Les modèles défensifs du genre s’inspirent des modèles du gouvernement américain. Bien qu’ils soient différents, ils se rejoignent tous sur les actions suivantes :

• La sensibilisation et la formation des utilisateurs,
• La mise en place d’un plan d’urgence,
• Les méthodes de sauvegarde des données.

La sauvegarde des données : un sujet délaissé par le monde de la cybersécurité

La sauvegarde et la récupération des données font partie des points mis en avant par David Smith. Le sujet est peu évoqué en cybersécurité ces dernières années. Pourtant, il était très populaire dans les années 2000.

Ceci s’explique par l’apparition de nouvelles menaces et de nouvelles méthodes de défense. Le monde de la cybersécurité réagit en fonction des sujets d’actualité. Ces derniers temps, on parle par exemple de l’authentification à deux facteurs.

Peu d’experts reviennent sur les anciens sujets, considérés comme ennuyeux. C’est le cas des plans d’urgence et de sauvegarde.

David Smith encourage les organisations à simuler des attaques pour tester ces plans. Selon lui, il est impossible de savoir s’ils fonctionnent réellement sans les avoir essayés.

David Smith apporte une réelle contribution à la démystification de la communauté des hackers dans le rapport élaboré par son organisation. Selon lui, on pense à tort qu’il s’agit d’une équipe d’adolescents qui essaient de pirater dans le sous-sol de leurs parents. Ce profil ne concerne qu’une infime partie de ces gens.

Les hackers : des personnes instruites qui ont soif d’apprendre

Il a mené plusieurs interviews avec ces attaquants et révèle qu’il s’agit majoritairement de personnes instruites. D’après les statistiques, environ 75 % des hackers ont suivi des études supérieures et travaillent dans des grandes entreprises. Certains sont même dans le secteur de la sécurité.

David Smith s’intéresse à leur motivation et met en avant l’apprentissage. La communauté de hackers prend du plaisir à trouver les vulnérabilités. Elle veut apprendre le fonctionnement d’un système pour le contourner. Peu d’entre eux sont motivés par le gain financier.

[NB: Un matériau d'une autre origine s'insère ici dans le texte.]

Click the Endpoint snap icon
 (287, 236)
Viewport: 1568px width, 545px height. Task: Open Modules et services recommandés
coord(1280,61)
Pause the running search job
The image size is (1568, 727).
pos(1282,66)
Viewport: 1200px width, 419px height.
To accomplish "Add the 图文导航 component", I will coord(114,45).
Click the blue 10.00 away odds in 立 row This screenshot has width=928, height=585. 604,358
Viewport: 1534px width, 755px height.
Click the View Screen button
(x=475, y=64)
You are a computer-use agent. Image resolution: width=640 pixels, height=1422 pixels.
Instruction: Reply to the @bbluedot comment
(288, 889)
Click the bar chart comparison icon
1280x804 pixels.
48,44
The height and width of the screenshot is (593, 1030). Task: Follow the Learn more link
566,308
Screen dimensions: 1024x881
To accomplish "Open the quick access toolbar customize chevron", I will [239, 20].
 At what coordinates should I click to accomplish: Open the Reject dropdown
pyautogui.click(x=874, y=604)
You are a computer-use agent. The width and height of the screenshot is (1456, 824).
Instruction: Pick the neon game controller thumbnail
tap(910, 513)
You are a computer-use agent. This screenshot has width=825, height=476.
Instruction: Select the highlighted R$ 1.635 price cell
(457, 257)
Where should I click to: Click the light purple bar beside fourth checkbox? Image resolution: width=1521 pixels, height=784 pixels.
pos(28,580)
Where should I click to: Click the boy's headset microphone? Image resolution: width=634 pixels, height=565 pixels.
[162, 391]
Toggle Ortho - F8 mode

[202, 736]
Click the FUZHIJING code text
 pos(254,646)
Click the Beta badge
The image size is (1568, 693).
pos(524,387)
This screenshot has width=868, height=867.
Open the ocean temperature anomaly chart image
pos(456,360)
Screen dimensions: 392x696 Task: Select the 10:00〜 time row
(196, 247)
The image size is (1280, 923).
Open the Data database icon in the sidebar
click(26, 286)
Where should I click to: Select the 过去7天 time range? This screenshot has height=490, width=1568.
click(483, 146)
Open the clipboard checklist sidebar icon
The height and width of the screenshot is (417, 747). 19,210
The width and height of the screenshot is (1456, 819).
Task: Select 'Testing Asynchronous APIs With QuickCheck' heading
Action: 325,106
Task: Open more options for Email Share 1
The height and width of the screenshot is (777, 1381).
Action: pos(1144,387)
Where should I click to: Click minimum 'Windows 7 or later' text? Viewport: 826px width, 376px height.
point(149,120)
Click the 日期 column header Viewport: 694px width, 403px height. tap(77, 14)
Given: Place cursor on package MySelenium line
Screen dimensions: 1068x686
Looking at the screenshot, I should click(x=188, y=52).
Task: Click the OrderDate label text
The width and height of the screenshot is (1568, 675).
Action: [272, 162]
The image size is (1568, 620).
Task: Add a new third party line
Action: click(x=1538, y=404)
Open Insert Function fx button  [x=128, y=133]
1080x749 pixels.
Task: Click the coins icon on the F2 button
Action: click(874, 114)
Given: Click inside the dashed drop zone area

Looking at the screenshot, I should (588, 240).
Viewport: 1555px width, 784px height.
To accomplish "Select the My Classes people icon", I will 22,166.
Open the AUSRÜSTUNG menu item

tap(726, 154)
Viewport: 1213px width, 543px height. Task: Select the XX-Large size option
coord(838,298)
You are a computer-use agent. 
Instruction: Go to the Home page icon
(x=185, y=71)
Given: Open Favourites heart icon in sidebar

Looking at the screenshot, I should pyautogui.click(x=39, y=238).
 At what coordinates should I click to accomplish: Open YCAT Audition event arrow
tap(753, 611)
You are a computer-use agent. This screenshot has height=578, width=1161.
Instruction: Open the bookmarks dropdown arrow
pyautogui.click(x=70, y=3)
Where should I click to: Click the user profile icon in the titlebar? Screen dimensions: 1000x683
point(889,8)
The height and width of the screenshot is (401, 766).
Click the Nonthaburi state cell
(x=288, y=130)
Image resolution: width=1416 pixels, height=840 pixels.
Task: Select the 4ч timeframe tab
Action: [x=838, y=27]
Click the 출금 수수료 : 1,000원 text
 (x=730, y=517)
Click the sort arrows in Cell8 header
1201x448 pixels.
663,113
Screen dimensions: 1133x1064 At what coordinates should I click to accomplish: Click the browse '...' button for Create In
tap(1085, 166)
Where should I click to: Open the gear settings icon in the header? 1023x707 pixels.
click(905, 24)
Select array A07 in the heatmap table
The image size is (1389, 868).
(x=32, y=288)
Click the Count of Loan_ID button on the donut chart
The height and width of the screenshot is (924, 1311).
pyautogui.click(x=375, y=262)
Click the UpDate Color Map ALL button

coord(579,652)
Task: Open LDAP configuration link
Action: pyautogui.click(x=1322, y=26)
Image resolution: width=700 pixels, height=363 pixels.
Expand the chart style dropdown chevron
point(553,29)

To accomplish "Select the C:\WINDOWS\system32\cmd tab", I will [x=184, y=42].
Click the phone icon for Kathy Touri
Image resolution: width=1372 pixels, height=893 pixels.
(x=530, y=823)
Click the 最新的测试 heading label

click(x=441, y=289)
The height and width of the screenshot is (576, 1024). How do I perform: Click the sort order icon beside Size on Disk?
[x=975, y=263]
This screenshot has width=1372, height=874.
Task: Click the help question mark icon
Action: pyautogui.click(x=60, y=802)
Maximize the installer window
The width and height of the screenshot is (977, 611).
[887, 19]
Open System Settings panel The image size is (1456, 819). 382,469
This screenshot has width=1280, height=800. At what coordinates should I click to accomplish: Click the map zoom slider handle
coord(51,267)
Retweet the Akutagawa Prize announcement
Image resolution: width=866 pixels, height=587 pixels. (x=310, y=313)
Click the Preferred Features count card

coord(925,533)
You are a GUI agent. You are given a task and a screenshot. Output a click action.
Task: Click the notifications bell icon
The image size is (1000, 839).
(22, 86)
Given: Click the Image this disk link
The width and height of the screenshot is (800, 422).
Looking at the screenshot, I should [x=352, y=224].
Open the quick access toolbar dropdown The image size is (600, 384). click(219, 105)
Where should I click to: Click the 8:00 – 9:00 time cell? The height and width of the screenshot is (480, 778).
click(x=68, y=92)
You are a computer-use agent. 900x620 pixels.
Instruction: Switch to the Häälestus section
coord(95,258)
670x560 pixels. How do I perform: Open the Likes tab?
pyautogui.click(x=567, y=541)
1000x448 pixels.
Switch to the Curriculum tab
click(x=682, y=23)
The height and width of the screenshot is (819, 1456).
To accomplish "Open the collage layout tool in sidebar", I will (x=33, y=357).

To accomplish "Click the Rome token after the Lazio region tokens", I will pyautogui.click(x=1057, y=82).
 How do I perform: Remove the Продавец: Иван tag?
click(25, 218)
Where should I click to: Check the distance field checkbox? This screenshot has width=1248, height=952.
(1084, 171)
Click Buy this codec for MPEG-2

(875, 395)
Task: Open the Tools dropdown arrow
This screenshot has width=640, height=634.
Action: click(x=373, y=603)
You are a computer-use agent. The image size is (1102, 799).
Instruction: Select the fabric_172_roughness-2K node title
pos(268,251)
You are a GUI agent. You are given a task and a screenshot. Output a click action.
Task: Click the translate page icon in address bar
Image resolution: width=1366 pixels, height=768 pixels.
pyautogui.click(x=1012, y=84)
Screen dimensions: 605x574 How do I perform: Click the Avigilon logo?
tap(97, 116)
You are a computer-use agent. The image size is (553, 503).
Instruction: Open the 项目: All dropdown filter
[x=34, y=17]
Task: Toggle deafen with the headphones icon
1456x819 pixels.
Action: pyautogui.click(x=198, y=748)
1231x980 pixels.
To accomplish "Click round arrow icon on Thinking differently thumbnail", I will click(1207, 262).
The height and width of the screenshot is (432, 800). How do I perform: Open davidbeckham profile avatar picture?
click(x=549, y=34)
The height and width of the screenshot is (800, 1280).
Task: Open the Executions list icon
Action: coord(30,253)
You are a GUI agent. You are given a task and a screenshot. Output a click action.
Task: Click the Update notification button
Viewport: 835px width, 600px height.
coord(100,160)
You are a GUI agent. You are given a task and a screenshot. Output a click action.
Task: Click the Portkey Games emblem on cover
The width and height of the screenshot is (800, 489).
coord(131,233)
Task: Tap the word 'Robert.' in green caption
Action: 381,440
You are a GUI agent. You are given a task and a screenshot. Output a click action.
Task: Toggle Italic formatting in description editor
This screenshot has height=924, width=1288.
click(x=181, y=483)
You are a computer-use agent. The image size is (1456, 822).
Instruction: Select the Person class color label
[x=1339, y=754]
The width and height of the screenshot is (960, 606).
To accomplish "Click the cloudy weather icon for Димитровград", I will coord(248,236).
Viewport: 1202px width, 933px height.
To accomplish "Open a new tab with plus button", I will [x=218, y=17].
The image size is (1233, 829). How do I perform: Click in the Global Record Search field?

Les différents groupes de hackers

Par ailleurs, l’expert estime qu’il n’existe pas une communauté de hackers soudée qui partage des informations. Le forum maléfique où tous les hackers se réunissent n’existe pas non plus. Néanmoins, il ne nie pas l’existance de plusieurs forums et des flux Twitter pour partager des informations. D’après Black Report, il s’agit plutôt de petits groupes d’une douzaine de personnes au maximum.

Ces groupes ne sont pas tous des criminels et se spécialisent dans une catégorie d’exploit. David Smith a identifié par exemple une communauté de scripteurs Power Shells et des testeurs de stylos.

Chez les criminels, il a identifié des hackers isolés qui travaillent dans leur coin et les groupes plus organisés qui fonctionnent comme une mafia.